# Linear Search

go through all elements to find the target

In [3]:
class LinearSearch:
    def search(self, data: list[int], target: int) -> int:
        result = -1
        
        left = 0
        right = len(data) - 1
        while left <= right:
            if data[left] == target:
                result = left
                break
            
            if data[right] == target:
                result = right
                break
                
            left += 1
            right -= 1
                
        return result

In [30]:
import time
import random

data_len = 1000
data = [random.randint(0, 999) for i in range(data_len)]

# test range
range_start = time.perf_counter()
for i in range(0, data_len):
    range_val = data[i]
range_end = time.perf_counter()
range_perf = range_end - range_start

# test enumerate
enum_start = time.perf_counter()
for i, v in enumerate(data):
    enum_val = v
enum_end = time.perf_counter()
enum_perf = enum_end - enum_start

print("range spent {}S, enum spent {}S".format(range_perf, enum_perf))

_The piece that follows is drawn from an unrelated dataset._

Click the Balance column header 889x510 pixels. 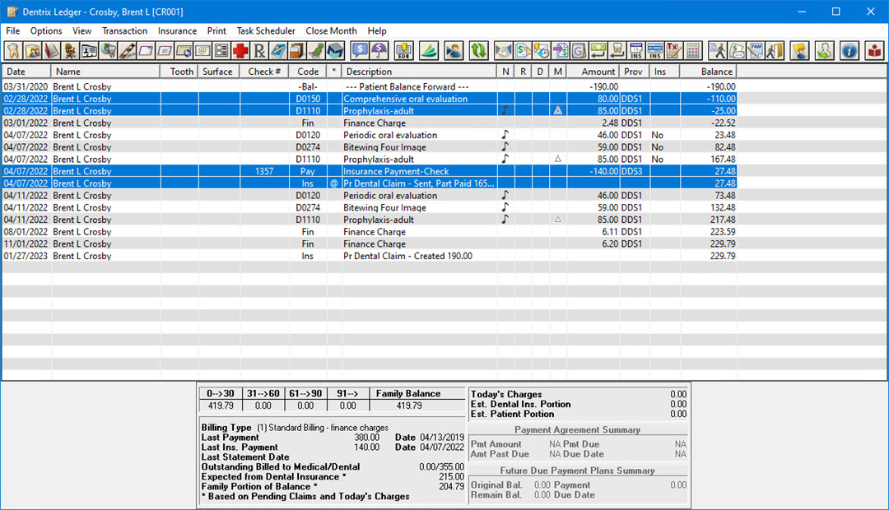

range spent 0.00019868900017172564S, enum spent 0.00018150500000047032S


# Binary Search

<p style="color:red">*for sorted data</p>
recursively half the data until find the target

In [5]:
class BinarySearch:
    def search(self, data: list[int], target: int) -> int:
        data_len = len(data)
        idx_list = list(range(data_len))
        
        result = self.compare(data, idx_list, target)
        return result
        
    def compare(self, data: list[int], idx_list: list[int], target: int) -> int:
        idx_list_len = len(idx_list)
        
        if idx_list_len == 0:
            return -1
        
        if idx_list_len == 1:
            return idx_list[0] if data[idx_list[0]] == target else -1
        
        mid_idx = idx_list_len // 2
        mid_idx_val = idx_list[mid_idx]
        idx_list = idx_list[0:mid_idx] if target < data[mid_idx_val] else idx_list[mid_idx:idx_list_len]
        return self.compare(data, idx_list, target)
        
    # from https://www.geeksforgeeks.org/binary-search/
    def better_sol(self, data: list[int], left: int, right: int, target: int) -> int:
        if right >= left:
            # add left upon the middle of the rest space to get the exact middle of each run
            mid = left + (right - left) // 2
            
            if data[mid] == target:
                return mid
            
            if data[mid] > target:
                return self.better_sol(data, left, mid - 1, target)
            
            if data[mid] < target:
                return self.better_sol(data, mid + 1, right, target)
        
        else:
            return -1

# Jump Search

<p style="color:red">*for sorted data</p>
recursively compare the element of jumped index with the target until the value is larger than the target, then apply linear search backward toward the previous jumped item

In [6]:
import math

class JumpSearch:
    def search(self, data: list[int], target: int) -> int:
        data_len = len(data)
        step = int(math.sqrt(data_len))
        idx = 0
        
        # 2022-05-16: new code inspired from expontential search approach
        # check data[0] before jump
        if data[idx] == target:
            return 0
        
        # jump
        while idx < data_len and data[idx] < target:
            idx += step
        # set left = previous step idx, right = current idx or last index 
        left = idx // 2
        right = min(idx, data_len - 1)
        return self.ln_search(data, left, right, target)
        
        # jump_idx = 0
        
        # # jump until the last block
        # while jump_idx < data_len:
        #     if data[jump_idx] >= target:
        #         return self.ln_search(data, jump_idx - step, jump_idx, target)
        #     jump_idx += step
            
        # # last block: from the last step to len(data), if no match return -1
        # return self.ln_search(data, jump_idx - step, data_len - 1, target)
                
    def ln_search(self, data: list[int], start: int, end: int, target) -> int:
        while start <= end:
            if data[start] == target:
                return start
            start += 1
        return -1

# Interpolation Search

<p style="color:red">*for sorted data <b>with uniformly distributed values (linear distribution)</b></p>
to deal with linear distributed data case, we can refer to binary search strategy, dividing the data into the pos item, left part, and right part. but instead of choosing the middle of data as split index, we apply linear formula to get the pos which will closer to left or right part depends on the left and right indexes

In [7]:
class InterpolationSearch:
    def search(self, data: list[int], left: int, right: int, target: int) -> int:
        if (left <= right and target >= data[left] and target <= data[right]):
            
            # Let's assume that the elements of the array are linearly distributed.
            # General equation of line: y = m*x + c.
            # y is the value in the array and x is its index.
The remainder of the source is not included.